• Problem requirements
What is needed is an exact copy of every line from the one with "This screenshot has height=399, width=820." to the end of the entries below, without the pictures.

• Saved entries
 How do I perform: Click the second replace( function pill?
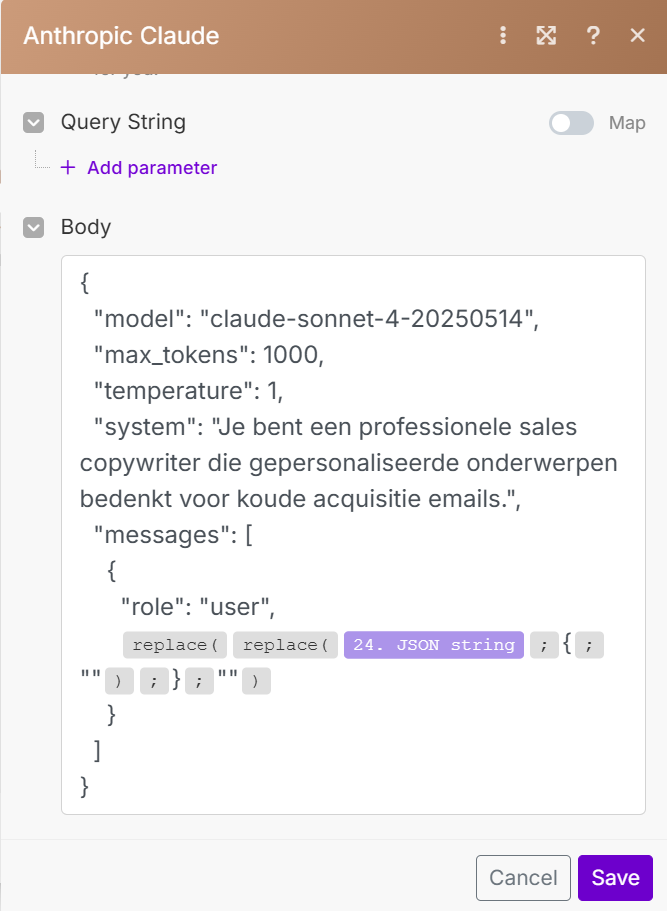click(x=285, y=645)
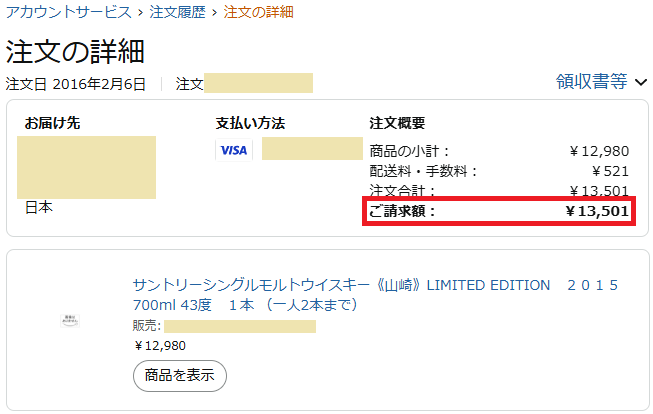The image size is (653, 414).
Task: Click the 商品を表示 button
Action: [180, 376]
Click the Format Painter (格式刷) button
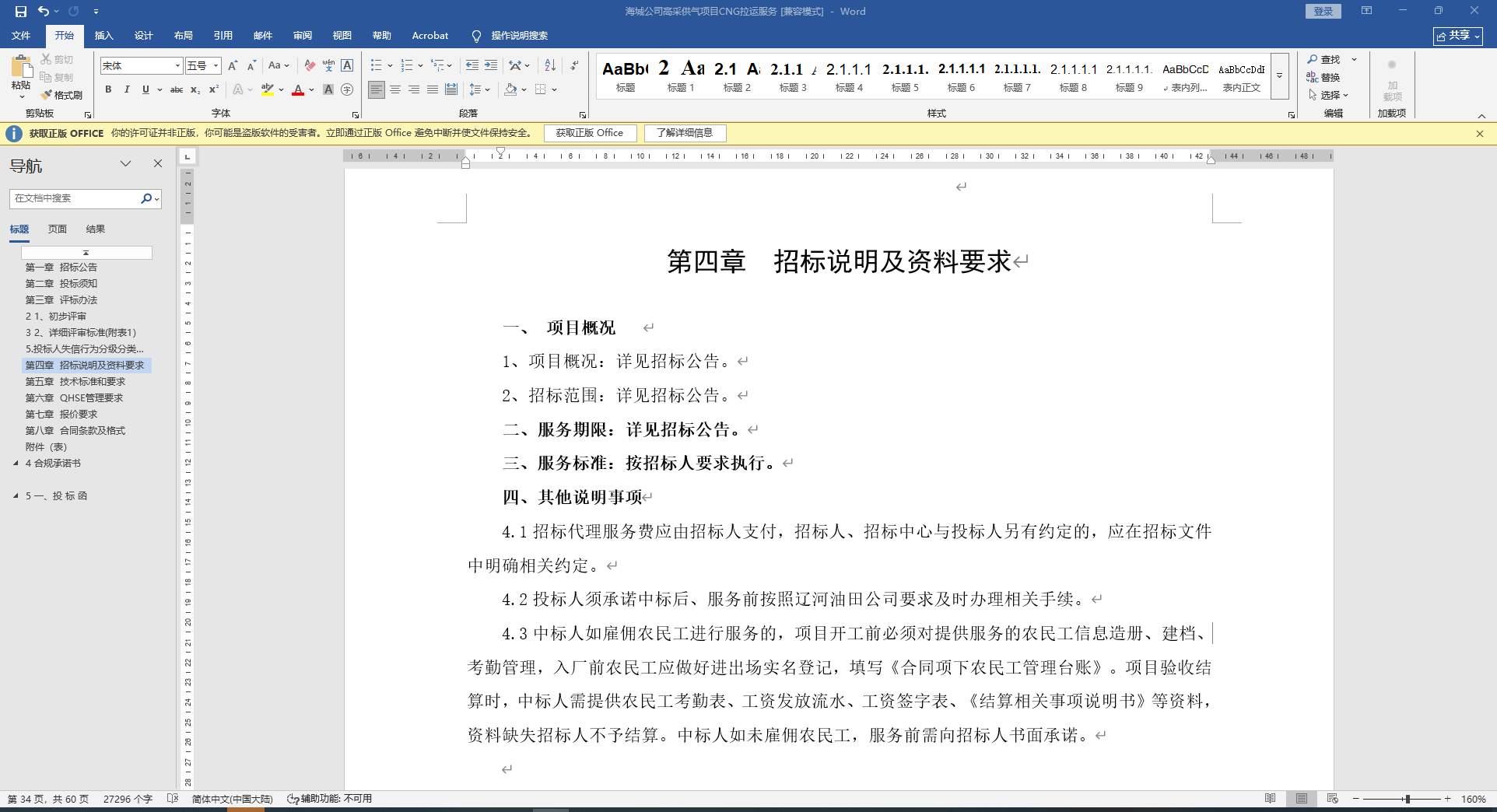Image resolution: width=1497 pixels, height=812 pixels. (61, 95)
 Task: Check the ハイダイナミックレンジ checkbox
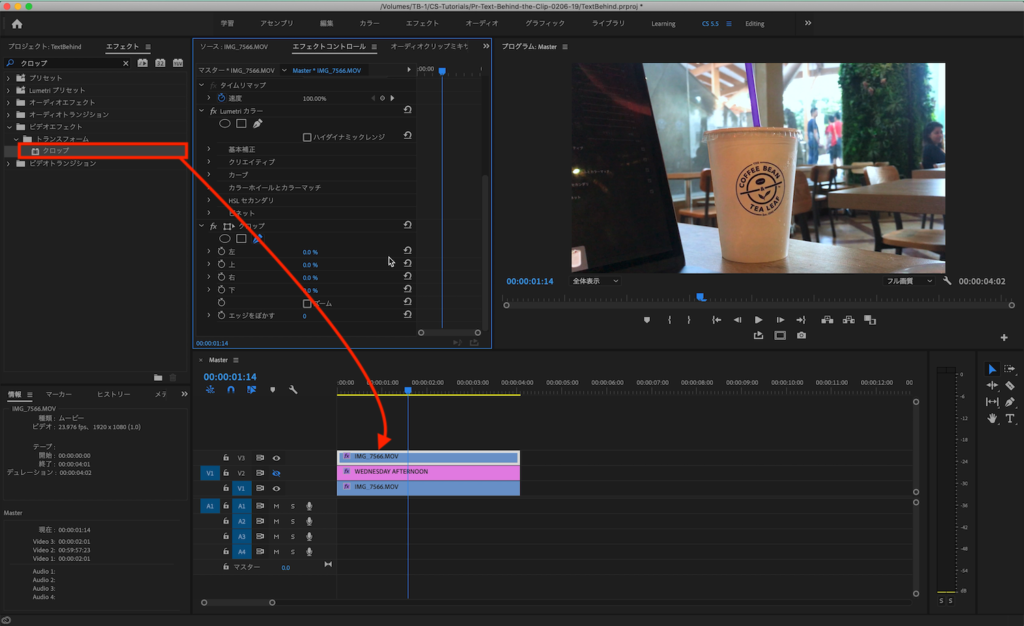307,137
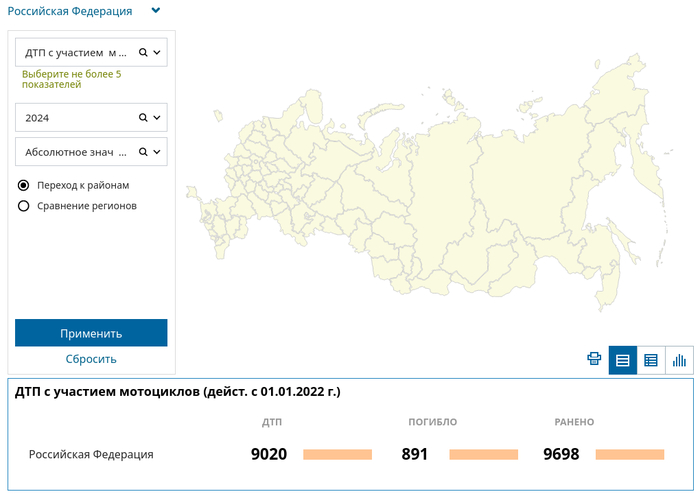
Task: Switch to the summary list view icon
Action: point(623,360)
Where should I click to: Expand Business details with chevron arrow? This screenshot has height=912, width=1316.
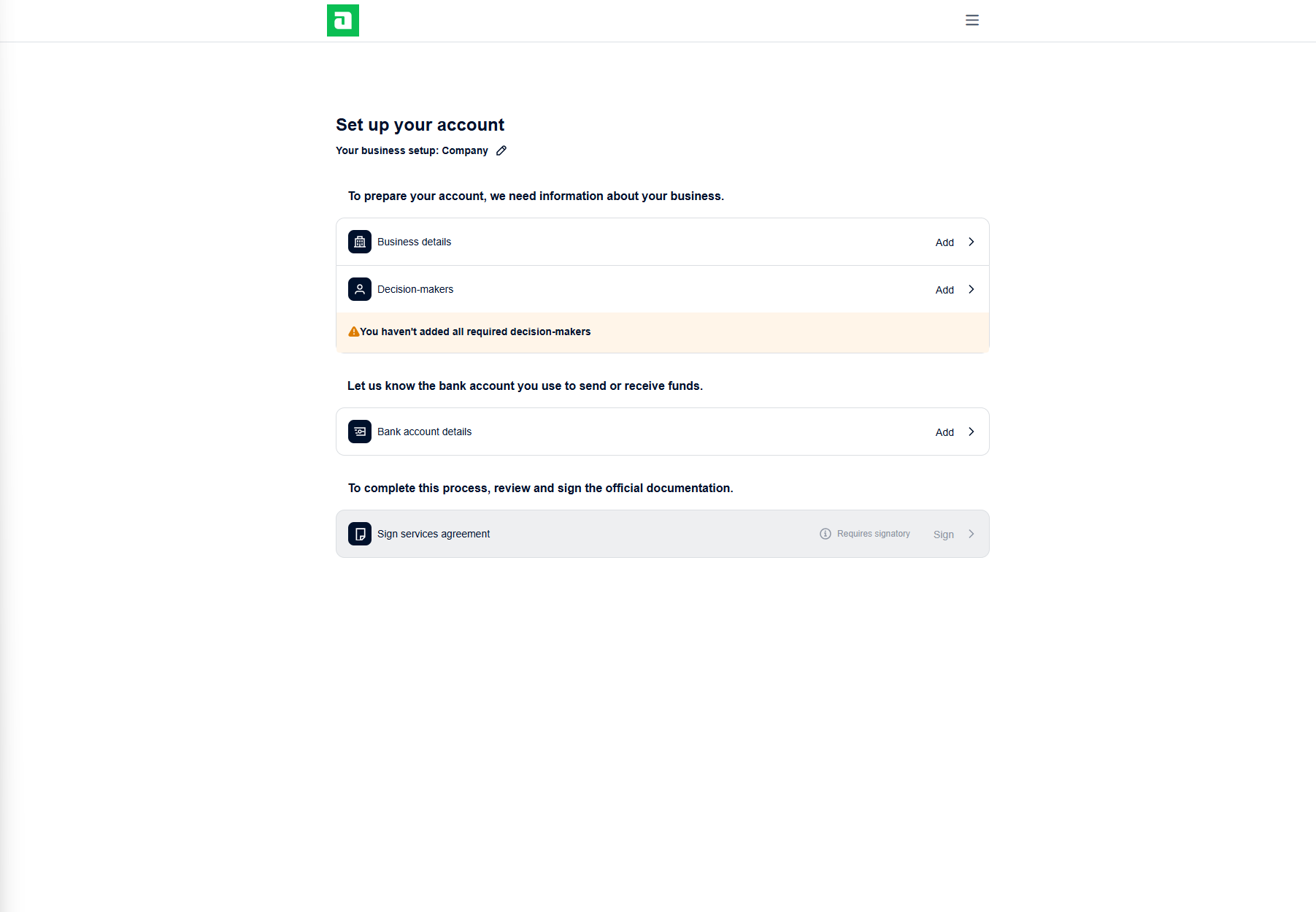point(971,242)
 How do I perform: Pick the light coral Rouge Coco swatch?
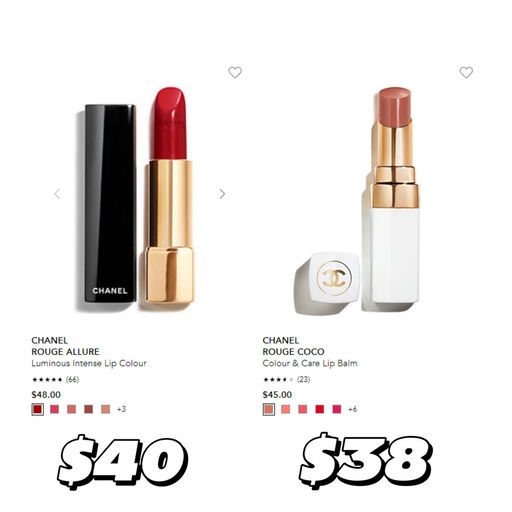point(286,409)
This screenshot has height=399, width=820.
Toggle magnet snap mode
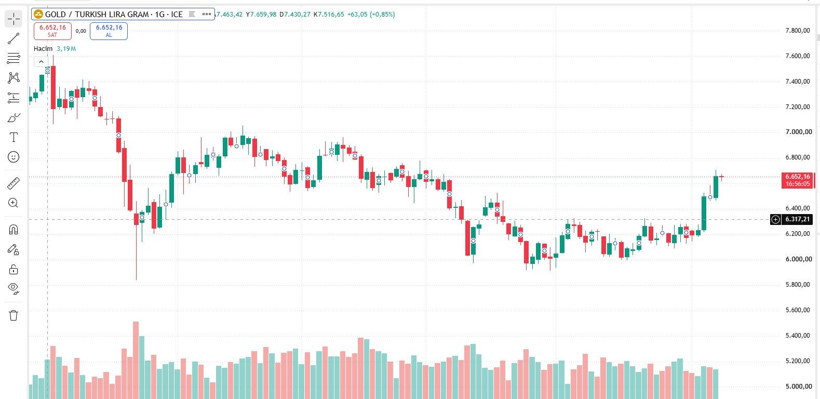click(14, 230)
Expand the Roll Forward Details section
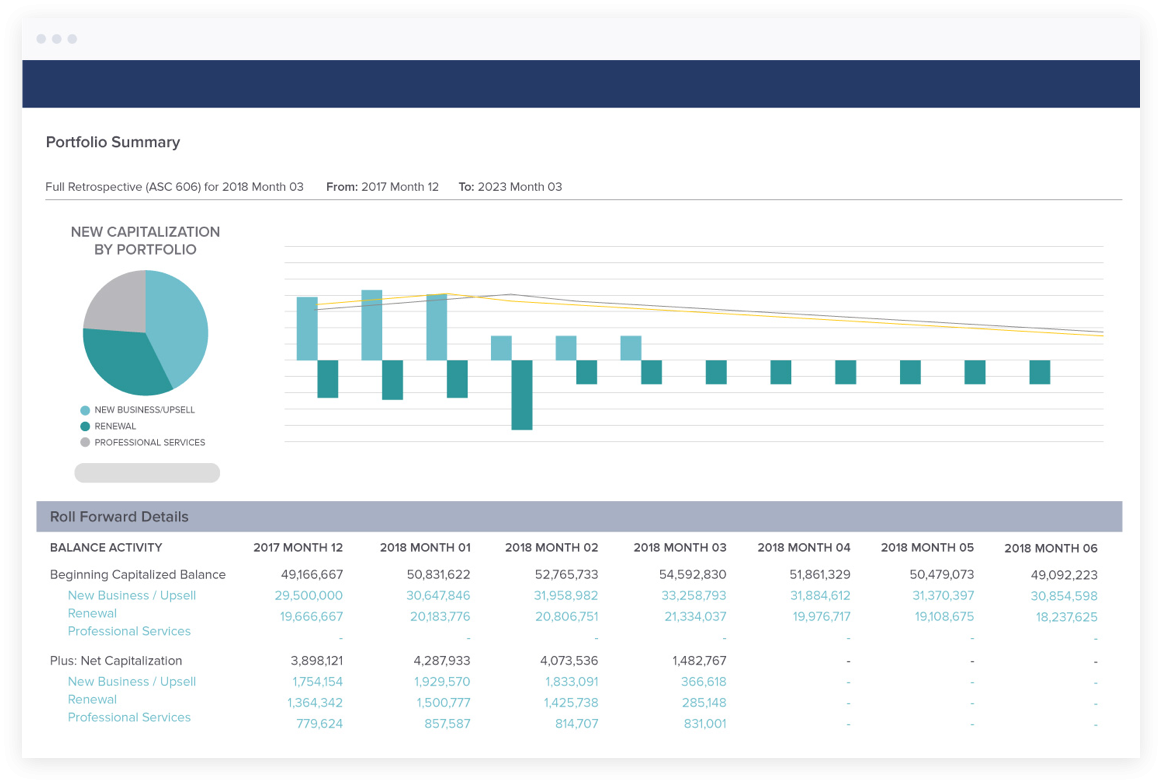The height and width of the screenshot is (784, 1162). 119,517
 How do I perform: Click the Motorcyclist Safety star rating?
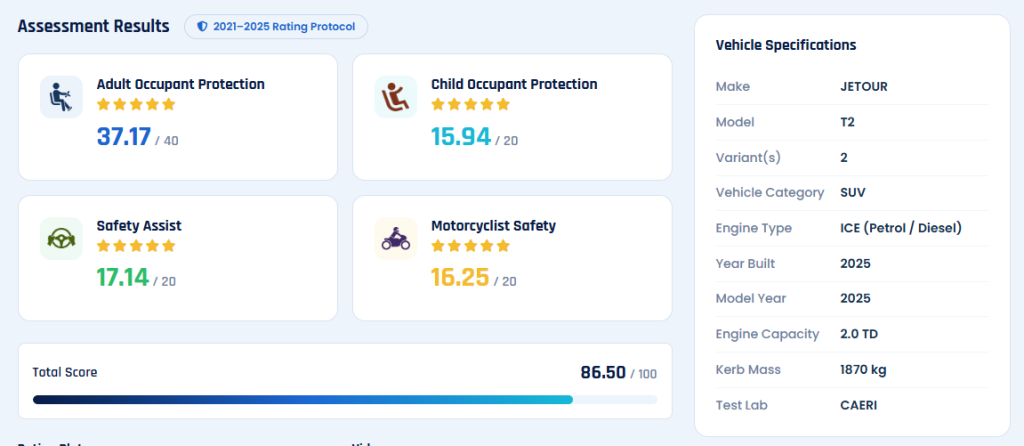(x=471, y=246)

• Response box
This screenshot has height=399, width=820.
Toggle magnet snap mode
click(14, 230)
Expand the Roll Forward Details section
The height and width of the screenshot is (784, 1162). 119,517
 How do I perform: Click the Motorcyclist Safety star rating?
(x=471, y=246)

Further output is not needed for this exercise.